Еще раз мы встретились с Папой в Ереване, тоже в ходе его визита. Здесь все было совершенно иначе, но тоже очень хорошо. В тот год в Армению приезжали главы многих Церквей, поздравляя ее с юбилеем принятия христианства. Визит понтифика рассматривался именно в этом контексте – не как пастырское посещение католиков Армении (которых, кстати, довольно много) и не как встреча с Католикосом, а как знак уважения к Армянской Апостольской Церкви. Прямая трансляция визита по телевидению шла почти непрерывно. Но сама его программа была сформирована по другим принципам. Папа жил в резиденции Католикоса (в Тбилиси он жил в нунциатуре – представительстве Святого Престола) и в первый день посетил мемориал жертвам геноцида, где посадил в парке пинию и принял участие в совместной молитве. А Шарль Азнавур спел свою замечательную «Аве, Мария». Народу на этой церемонии почти не было: строгое оцепление было одной из причин. Второй, и более, наверное, значимой, было отсутствие информации о предстоящих мероприятиях. Папа говорил очень невнятно – это был период первого заметного ухудшения его речи – и был сдержан, возможно, берег силы, ведь ему предстояла поездка в Казахстан.

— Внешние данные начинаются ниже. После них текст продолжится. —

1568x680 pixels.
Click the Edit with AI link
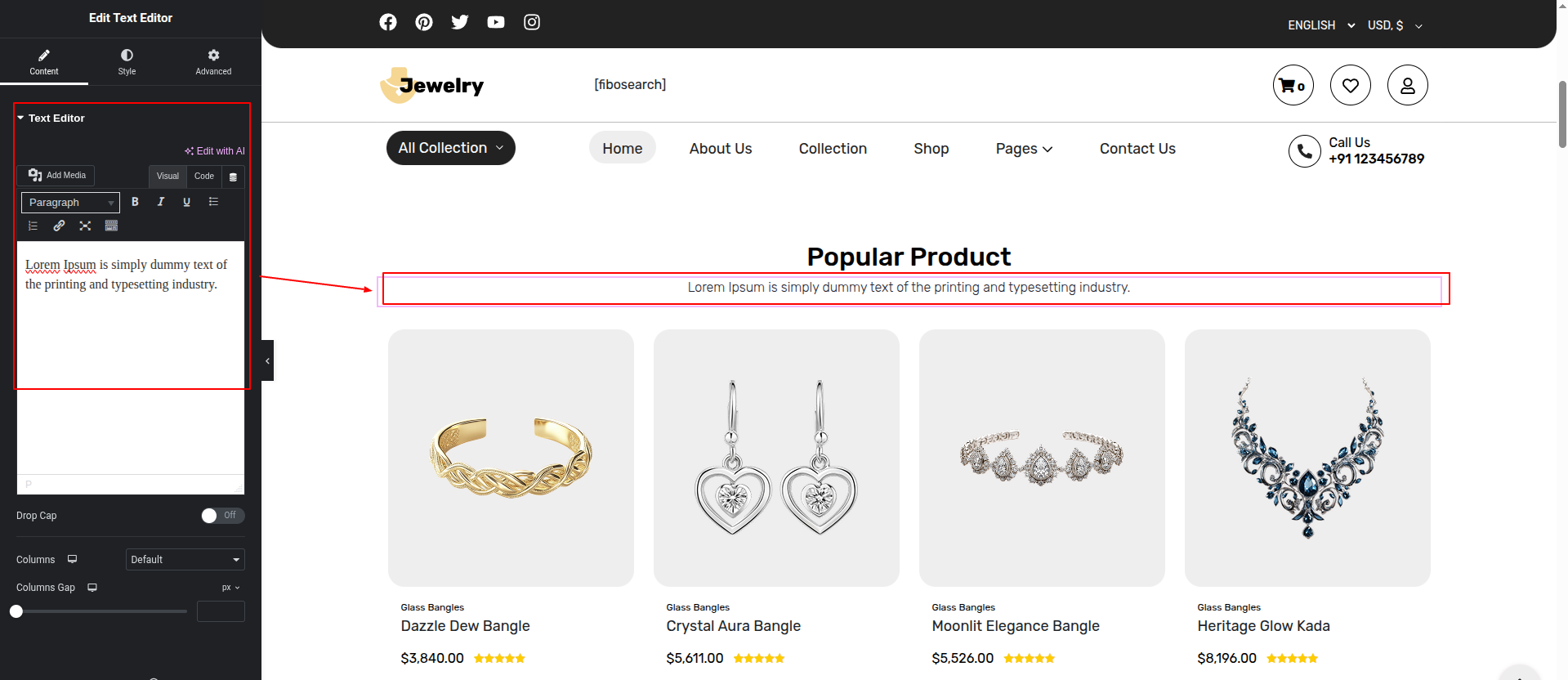[x=215, y=151]
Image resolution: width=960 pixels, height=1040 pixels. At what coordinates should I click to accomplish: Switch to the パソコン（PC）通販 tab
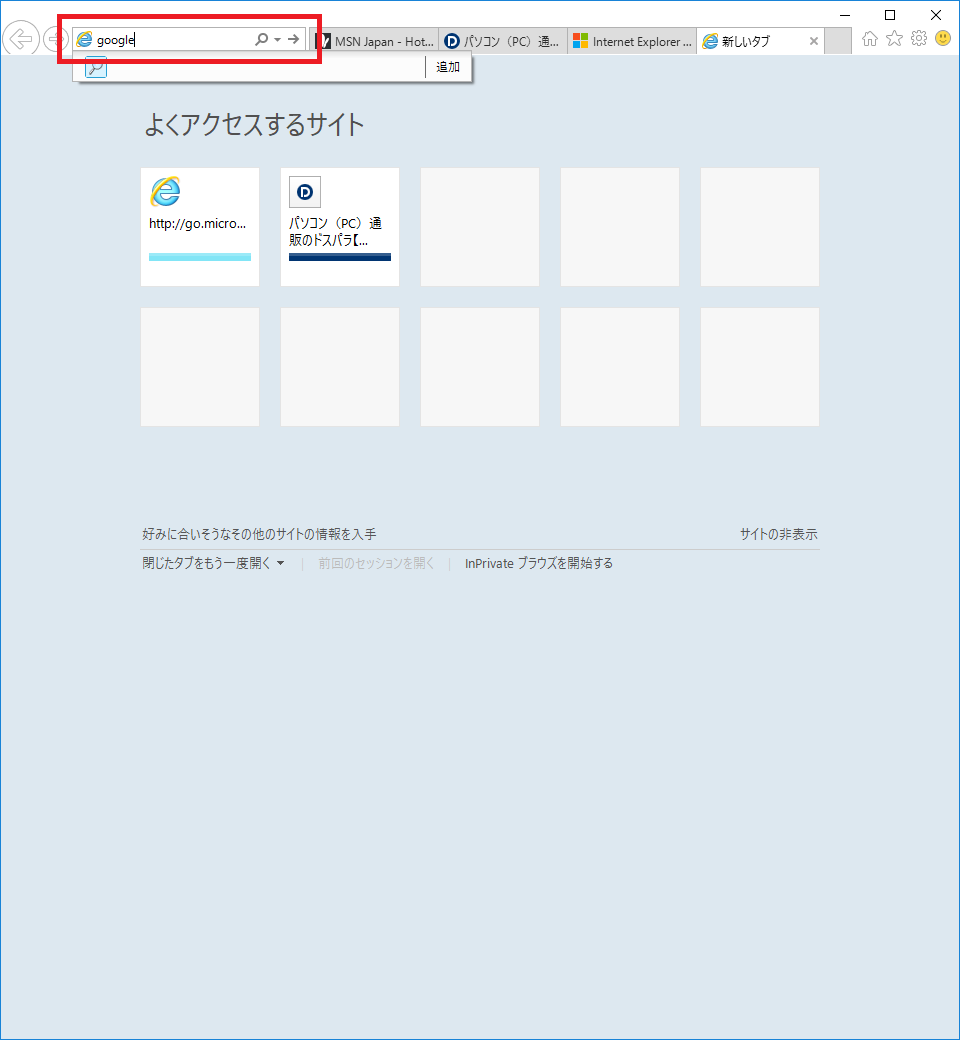tap(503, 41)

На следующий день понтифик служил мессу в Эчмиадзине, но не в храме, а под открытым небом, на специально построенном к юбилею помосте для экуменических богослужений. Здесь народ был, но тоже не слишком много, поскольку трассу на Эчмиадзин закрыли задолго до начала богослужения, да и вообще добраться туда в рабочий день было не так просто. Зато сам Католикос вышел на помост приветствовать Иоанна Павла II. Утром следующего дня была поездка в горы и, вроде бы, все. На самом деле была еще встреча Иоанна Павла II с католиками Армении, но телевидение ее не транслировало, объявив перерыв на «личное время» Папы. А сама встреча была, может быть, менее импульсивной, чем в Грузии, но очень теплой. Пожилая прихожанка со слезами на глазах благодарила всех гостей – не только из Рима, но и из других католических общин, - за приезд. «Значит, вы знаете, что мы существуем,» - приговаривала она. Это действительно очень важно для небольших групп католиков: знать, что Вселенская Церковь помнит и знает об их существовании.

Это был последний раз, когда я видела Папу, по крайней мере, пока. Его ухудшающееся здоровье вынудило его несколько раз отменять уже назначенную встречу, а надежды на его приезд в Москву так и не сбылись. И все же, как знать: скоро я опять собираюсь в Рим и, может быть, тогда удастся вновь ощутить эту любовь – не ко мне одной, к каждому из нас, что не делает ее менее личной, менее заинтересованной.

Пожалуй, у Бога все же есть Свой наместник на земле.